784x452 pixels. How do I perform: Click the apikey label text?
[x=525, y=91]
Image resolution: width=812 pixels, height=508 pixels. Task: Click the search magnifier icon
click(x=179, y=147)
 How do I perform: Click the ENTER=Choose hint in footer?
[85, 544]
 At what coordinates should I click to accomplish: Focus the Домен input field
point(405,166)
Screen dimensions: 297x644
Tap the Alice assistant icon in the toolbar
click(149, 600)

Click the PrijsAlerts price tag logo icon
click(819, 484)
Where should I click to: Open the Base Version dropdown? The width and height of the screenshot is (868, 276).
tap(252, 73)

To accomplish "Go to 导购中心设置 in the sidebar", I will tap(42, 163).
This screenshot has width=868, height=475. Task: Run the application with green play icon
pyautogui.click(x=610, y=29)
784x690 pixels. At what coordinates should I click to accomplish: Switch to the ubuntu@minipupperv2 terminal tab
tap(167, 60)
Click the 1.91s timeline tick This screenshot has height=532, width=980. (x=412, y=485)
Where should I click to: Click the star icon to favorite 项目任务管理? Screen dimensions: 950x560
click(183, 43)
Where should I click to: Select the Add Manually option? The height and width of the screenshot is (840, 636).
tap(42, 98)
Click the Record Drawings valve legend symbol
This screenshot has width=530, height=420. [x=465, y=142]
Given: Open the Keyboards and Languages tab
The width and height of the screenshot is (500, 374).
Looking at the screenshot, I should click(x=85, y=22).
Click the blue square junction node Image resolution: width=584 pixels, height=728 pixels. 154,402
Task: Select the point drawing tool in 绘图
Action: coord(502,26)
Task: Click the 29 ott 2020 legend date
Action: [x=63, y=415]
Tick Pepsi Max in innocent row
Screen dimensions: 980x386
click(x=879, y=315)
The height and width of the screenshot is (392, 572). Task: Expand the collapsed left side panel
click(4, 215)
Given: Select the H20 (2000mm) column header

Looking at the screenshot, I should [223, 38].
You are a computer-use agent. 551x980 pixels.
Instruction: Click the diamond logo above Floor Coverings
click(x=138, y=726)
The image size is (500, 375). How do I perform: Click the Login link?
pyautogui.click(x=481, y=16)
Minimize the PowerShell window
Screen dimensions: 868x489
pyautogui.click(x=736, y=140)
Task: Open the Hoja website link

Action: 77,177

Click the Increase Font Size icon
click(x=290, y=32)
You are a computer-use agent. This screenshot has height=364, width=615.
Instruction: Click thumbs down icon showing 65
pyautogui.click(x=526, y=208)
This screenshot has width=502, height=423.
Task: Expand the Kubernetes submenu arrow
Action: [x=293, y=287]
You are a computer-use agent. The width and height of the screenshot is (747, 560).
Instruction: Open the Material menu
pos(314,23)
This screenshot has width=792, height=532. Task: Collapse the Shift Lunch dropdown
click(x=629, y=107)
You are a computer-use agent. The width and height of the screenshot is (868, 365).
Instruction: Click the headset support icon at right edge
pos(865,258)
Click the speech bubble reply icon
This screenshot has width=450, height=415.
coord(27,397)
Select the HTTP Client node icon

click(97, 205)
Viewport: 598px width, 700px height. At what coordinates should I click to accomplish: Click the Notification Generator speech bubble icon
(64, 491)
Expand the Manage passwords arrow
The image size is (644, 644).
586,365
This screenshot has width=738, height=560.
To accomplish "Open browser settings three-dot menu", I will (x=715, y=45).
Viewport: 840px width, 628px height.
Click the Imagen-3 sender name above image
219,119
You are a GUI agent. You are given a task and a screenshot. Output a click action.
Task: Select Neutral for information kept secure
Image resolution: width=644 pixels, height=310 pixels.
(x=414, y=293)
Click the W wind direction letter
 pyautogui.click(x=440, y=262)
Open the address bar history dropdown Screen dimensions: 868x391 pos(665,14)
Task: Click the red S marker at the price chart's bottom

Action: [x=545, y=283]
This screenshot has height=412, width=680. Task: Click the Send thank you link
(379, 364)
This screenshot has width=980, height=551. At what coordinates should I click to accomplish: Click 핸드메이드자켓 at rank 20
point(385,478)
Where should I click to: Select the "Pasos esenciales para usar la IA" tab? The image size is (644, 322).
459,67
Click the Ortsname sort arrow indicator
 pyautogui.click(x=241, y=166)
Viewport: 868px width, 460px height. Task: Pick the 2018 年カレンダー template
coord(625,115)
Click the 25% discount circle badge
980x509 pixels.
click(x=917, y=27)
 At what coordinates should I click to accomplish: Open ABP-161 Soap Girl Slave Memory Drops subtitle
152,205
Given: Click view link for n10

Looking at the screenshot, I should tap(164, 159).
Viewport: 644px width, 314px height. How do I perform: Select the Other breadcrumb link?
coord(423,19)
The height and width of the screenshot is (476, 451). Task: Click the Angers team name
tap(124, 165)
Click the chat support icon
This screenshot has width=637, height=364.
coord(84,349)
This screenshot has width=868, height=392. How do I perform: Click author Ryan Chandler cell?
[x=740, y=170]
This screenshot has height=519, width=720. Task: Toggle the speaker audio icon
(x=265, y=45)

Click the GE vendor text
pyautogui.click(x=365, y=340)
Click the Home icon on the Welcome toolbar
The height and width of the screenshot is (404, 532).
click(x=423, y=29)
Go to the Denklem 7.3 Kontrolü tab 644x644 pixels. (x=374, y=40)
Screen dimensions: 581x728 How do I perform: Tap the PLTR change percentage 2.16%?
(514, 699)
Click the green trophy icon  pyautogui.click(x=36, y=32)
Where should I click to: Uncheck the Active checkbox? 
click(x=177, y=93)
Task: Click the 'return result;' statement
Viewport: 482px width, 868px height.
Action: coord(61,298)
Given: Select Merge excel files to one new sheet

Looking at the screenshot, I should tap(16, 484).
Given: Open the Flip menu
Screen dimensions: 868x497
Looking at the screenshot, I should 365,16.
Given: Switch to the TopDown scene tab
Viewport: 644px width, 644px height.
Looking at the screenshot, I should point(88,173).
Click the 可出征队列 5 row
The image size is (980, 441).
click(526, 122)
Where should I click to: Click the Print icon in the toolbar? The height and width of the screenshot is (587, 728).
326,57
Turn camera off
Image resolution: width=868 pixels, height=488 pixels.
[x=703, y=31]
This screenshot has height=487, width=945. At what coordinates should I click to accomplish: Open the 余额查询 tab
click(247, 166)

■ ■ ■ ■

Whenever a line in the records contains the word "will", copy that line.

▸ EXPECTED ANSWER:
To accomplish "Go to 导购中心设置 in the sidebar", I will tap(42, 163).
To accomplish "Open browser settings three-dot menu", I will (x=715, y=45).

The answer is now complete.